Necesitas un manicomio, medicación y paredes acolchadas. ¿Me dices unas
cosas horribles y luego te ofreces a llevarme? —No puedo con él.
—No te he dicho nada tan horrible. De hecho, lo único que he dicho es que
no te quiero, cosa que dices que ya sabías. Además, no me estaba ofreciendo a
llevarte, sólo te preguntaba si ibas a ir andando.
Su expresión satisfecha me nubla la vista. ¿Por qué viene a buscarme aquí
si no le importo? ¿Es que no tiene nada mejor que hacer que torturarme?
—¿Qué te he hecho yo? —pregunto al fin.

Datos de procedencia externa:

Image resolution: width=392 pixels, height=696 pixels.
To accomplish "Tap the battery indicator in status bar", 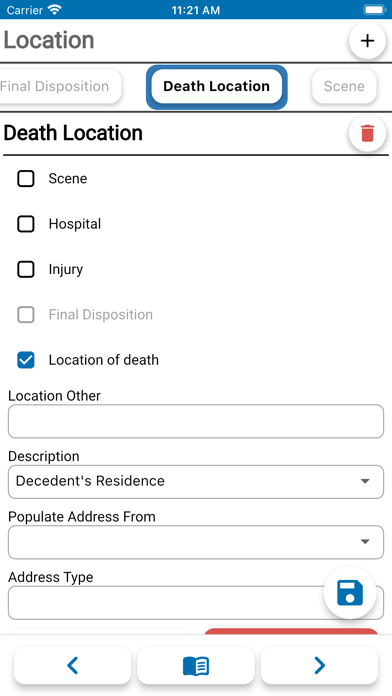I will [x=375, y=10].
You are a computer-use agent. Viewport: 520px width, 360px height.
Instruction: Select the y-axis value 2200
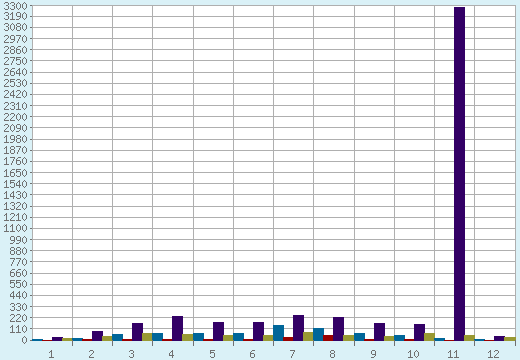[x=15, y=117]
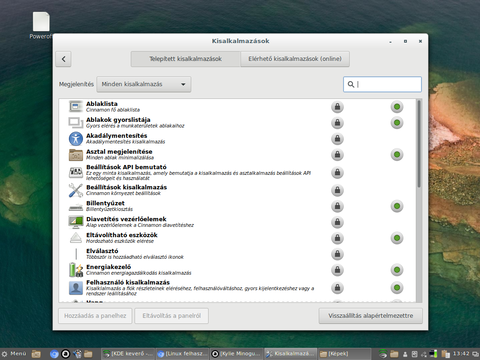Click the Energiakezelő battery icon
Image resolution: width=480 pixels, height=360 pixels.
click(x=76, y=270)
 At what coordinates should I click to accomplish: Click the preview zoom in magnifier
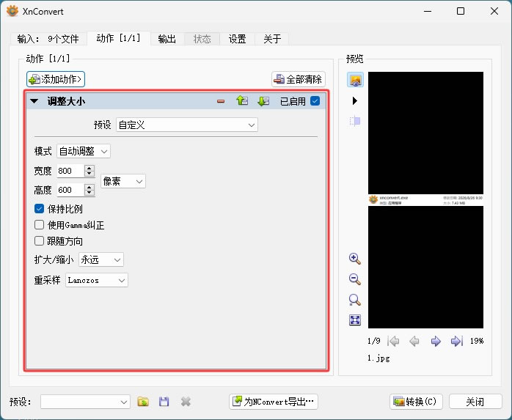(x=354, y=259)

Hace tiempo que quiero
preguntárselo, pero la respuesta me daba demasiado miedo.
—¿Qué?
—¿Qué te he hecho yo para que me odies así? —pregunto intentando bajar la
voz para que Karen no me oiga—. Podrías tener a cualquier chica que se te
antojara, pero sigues perdiendo tu tiempo y el mío buscando nuevas maneras de
hacerme daño. ¿Para qué? ¿Tanto me detestas?
—No, no es eso. No te detesto, Pau. Sólo es que eres un blanco fácil... Es
la emoción de la persecución y todo eso, ¿sabes? —dice muy orgulloso de sí
mismo.
Antes de que pueda añadir nada más, Karen lo llama y le pregunta si quiere
pepinillos en su sándwich.
Se va a la cocina para contestarle y yo salgo por la puerta.
En la parada del autobús llego a la conclusión de que he faltado tanto a
clase últimamente que puedo faltar también a las de hoy e ir a mirar coches.
Por suerte, el autobús llega al cabo de pocos minutos y me siento al fondo.
Me desplomo sobre el asiento, pensando en lo que Landon dijo sobre los
corazones rotos y que, a menos que ames a una persona, no te lo pueden romper. Pedro
me rompe el corazón una y otra vez, incluso cuando creo que ya no quedan más
pedazos por romper.
Y lo quiero. Amo a Pedro.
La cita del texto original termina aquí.